[GIS] Competing approaches to line & polygon simplification

algorithmgeneralizationpythonrsimplify

There seems to be a few theoretical options around at the moment for geometric simplification. Douglas–Peucker seems the most established, followed by Visvalingam's approach (used by d3.js). Now there's the relatively new 'Robust Douglas-Peucker' (Pallero?) method. I'm not clear what the relative merits are of these, and I've not had much luck finding libraries for the latter two in open-source environments (R, Python, etc) that would enable me to test them out.

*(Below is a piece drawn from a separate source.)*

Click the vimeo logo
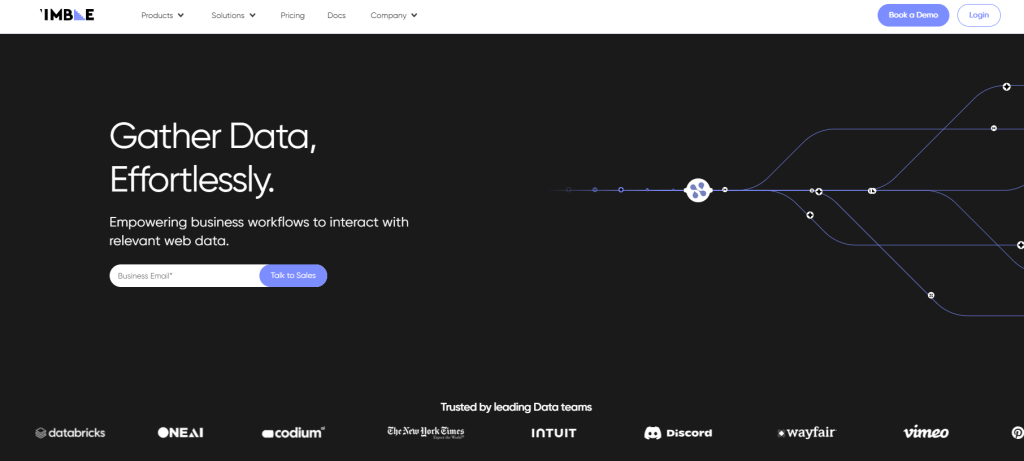 point(925,432)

So this question is primarily what open-source libraries can anyone point to for alternatives to the classic (but often problematic for topology preservation) Douglas–Peucker. But I think it would also be really useful to have any comments from people with experience of the relative strengths of these approaches, and any links to relevant resources discussing these.

Best Answer

The Java Topology Suite includes a TopologyPreservingSimplifier. The code does not include a reference for the implementation, beyond stating that it operates in a similar manner to Douglas-Peucker, with additional constraints on altering the topology.

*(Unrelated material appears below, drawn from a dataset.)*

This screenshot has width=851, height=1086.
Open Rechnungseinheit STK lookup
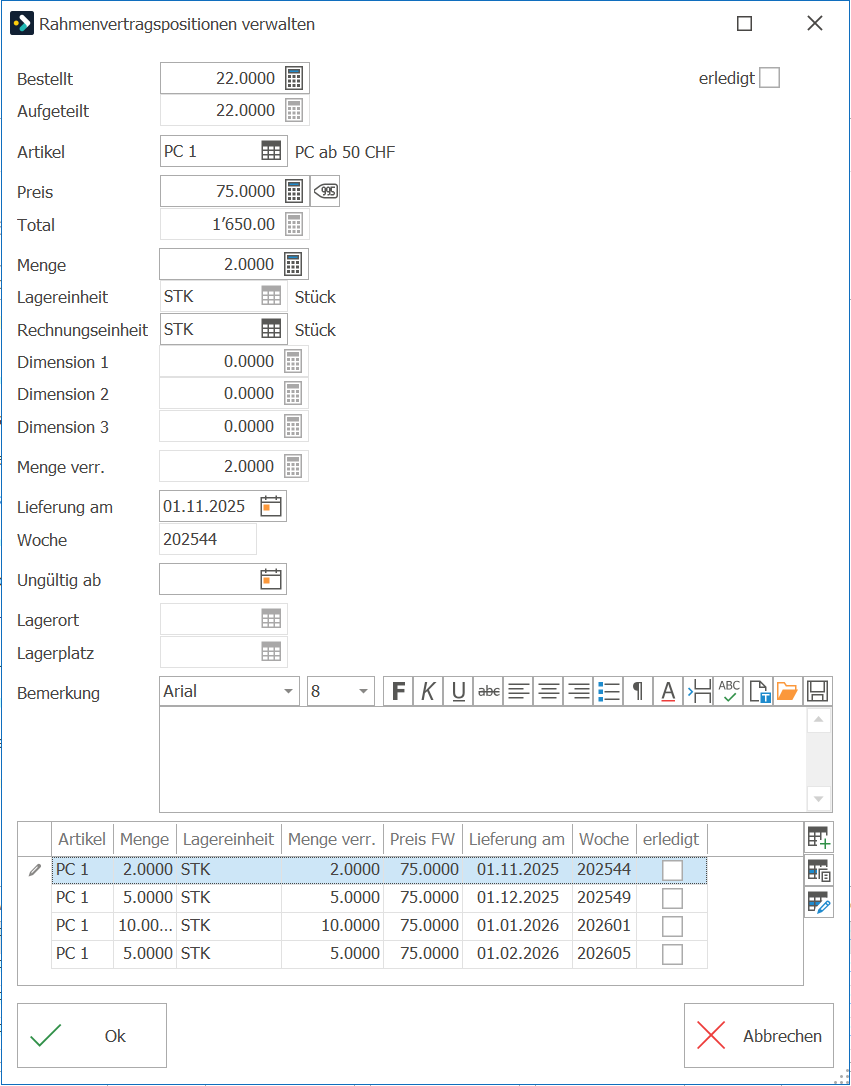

This functionality has made it into the Java-to-C++ translation of JTS, libgeos, which is further exposed to python in the excellent Shapely python library.

I've had good luck with the topology preserving simplifier when operating on polygons with holes in tricky but non-diabolical inputs.

Of course there are nuances in the simplification requirements based on the application. For instance, in simplifying shorelines for a hydrodynamic model (my application), peninsulas are important to retain but small inlets can be eliminated. In this case, an approach which worked fairly well was along the lines of

shore_simple=shore.buffer(-tolerance).buffer(tolerance)

which can also be accomplished using Shapely, or most any GIS program for that matter. I'm not suggesting this as a general (or efficient!) approach, but instead to say that not all methods are equally suited to all applications.